We adhere to the internationally recognized standards of the International Organization for Standardization (ISO) and hold ISO/IEC 27001:2022, ISO/IEC 27017:2015, ISO/IEC 27018:2019 & ISO/IEC 27701:2019 certifications.

Toddle has achieved the ST4S assessment badge, is certified by iKeepSafe for data protection laws under COPPA and FERPA, and has also successfully completed a SOC 2 Type II audit. All your data is encrypted in transit and at rest, and stored on Amazon Web Services servers in Sydney. All of Toddle’s personnel undergo data security training.

If you no longer wish to use Toddle’s services and want your data deleted from our records, please contact our team, and we will delete all of your information from our records unless we are legally required to retain certain data.
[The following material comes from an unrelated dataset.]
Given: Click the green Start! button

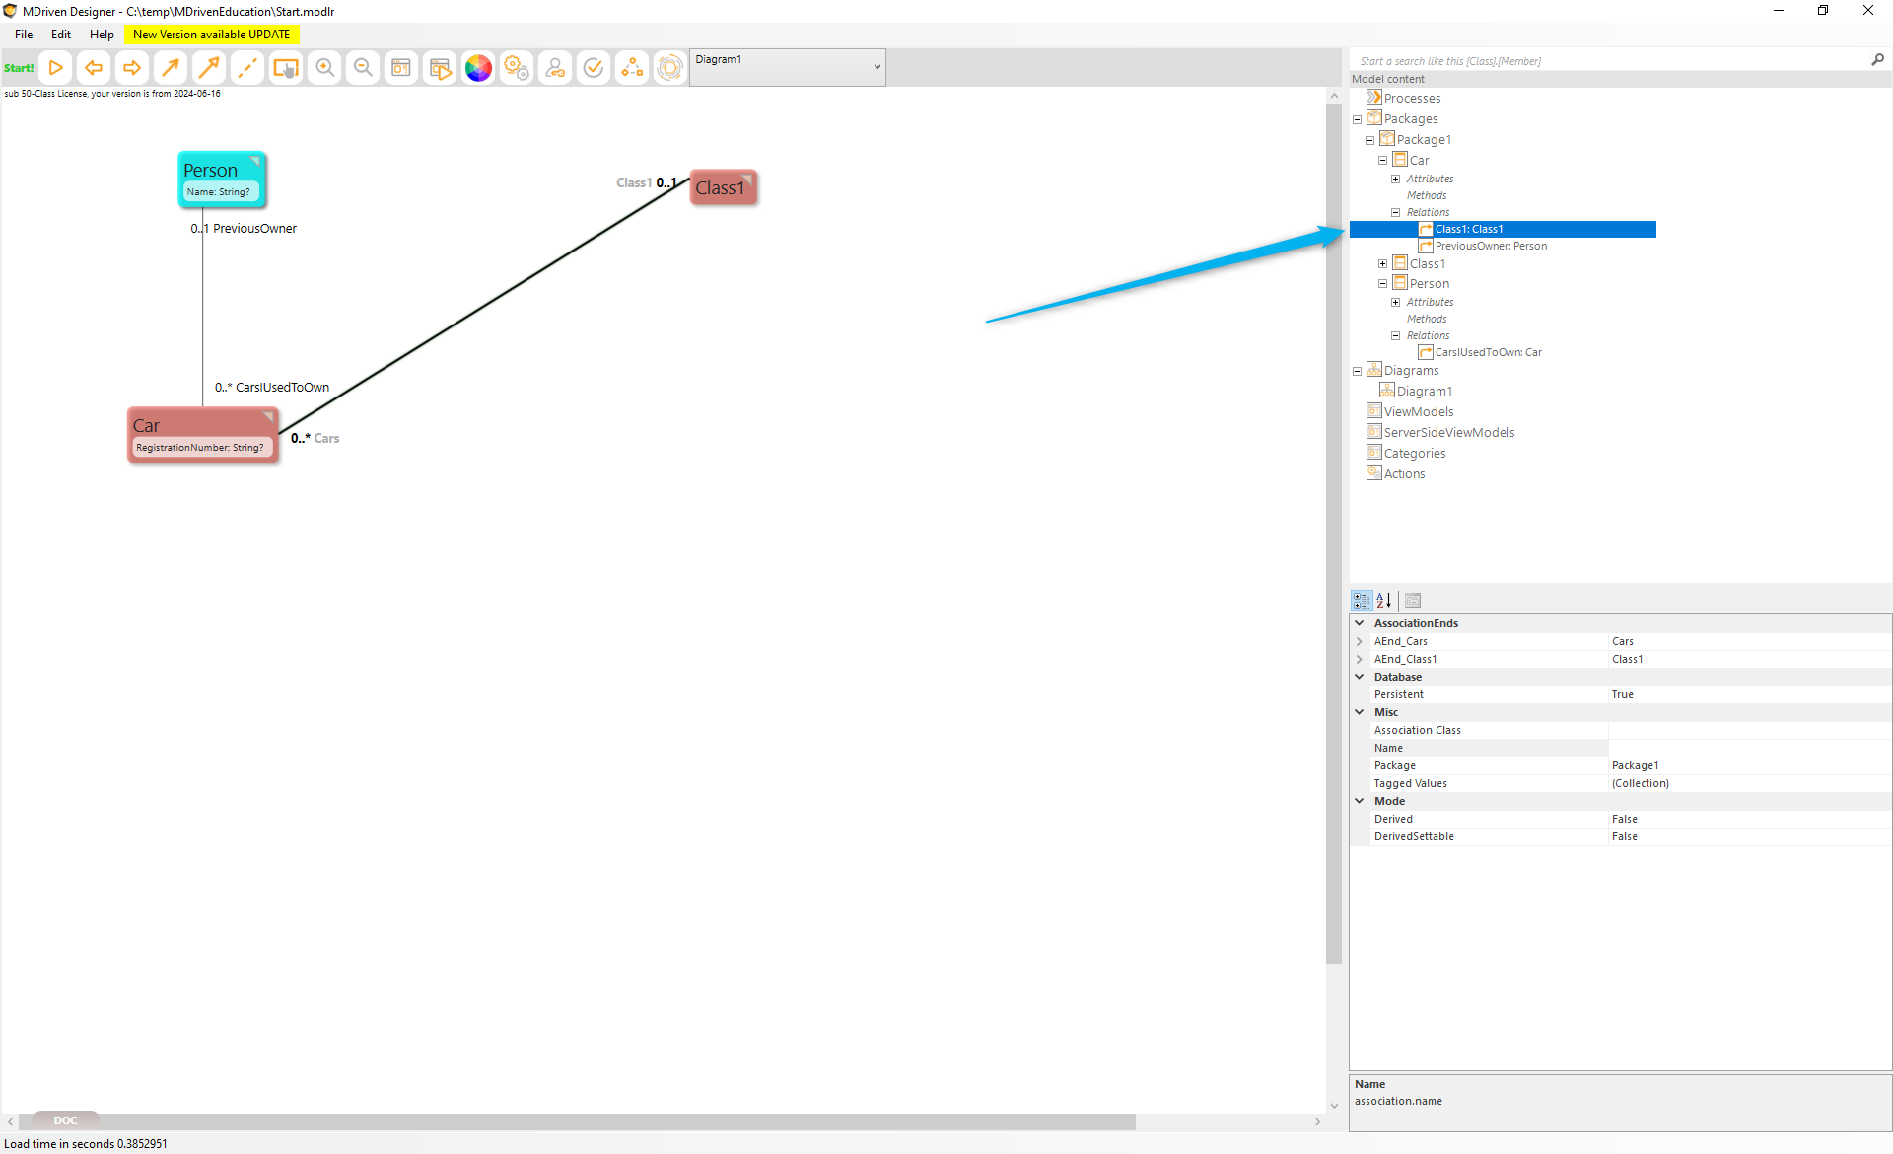Looking at the screenshot, I should coord(19,68).
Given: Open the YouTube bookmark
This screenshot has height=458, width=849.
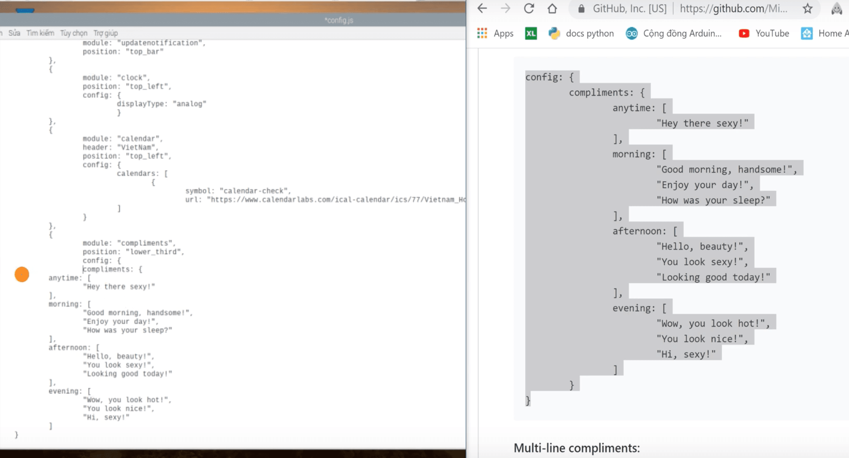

APP 12- Access to Personal Information

All data that you add to Toddle belongs to you. You can reach Toddle at any time to see a summary of all your personal data being processed along with the related processing activities. You can also request the identity of any third-party with whom your personal data has been shared. Should you want to receive that data, we will provide you with a machine-readable format of the same within 30 days of receiving such a request.

APP 13- Correction of Personal Information

Toddle respects your right to have accurate and complete information. If you find that any personal data we hold is inaccurate, incomplete, or needs updating, you can request its correction, updation, or completion by contacting privacy@toddleapp.com. Users can also update their information from the Profile sections on the platform and the applications.

Notifiable Data Breaches (NDB) Scheme

The NDB scheme mandates that Toddle must notify affected individuals and the Office of the Australian Information Commissioner (OAIC) when a data breach occurs that is likely to result in serious harm to any individual whose personal information is involved. If Toddle experiences such a breach, we will take immediate steps to contain it and assess the risk of harm. Affected individuals will be notified with a description of the breach, the types of information involved, and recommended steps they can take to protect themselves. Additionally, Toddle will notify the OAIC and provide details of the breach and our response. Toddle is dedicated to ensuring the security of your personal information and will take all necessary actions to prevent and respond to data breaches.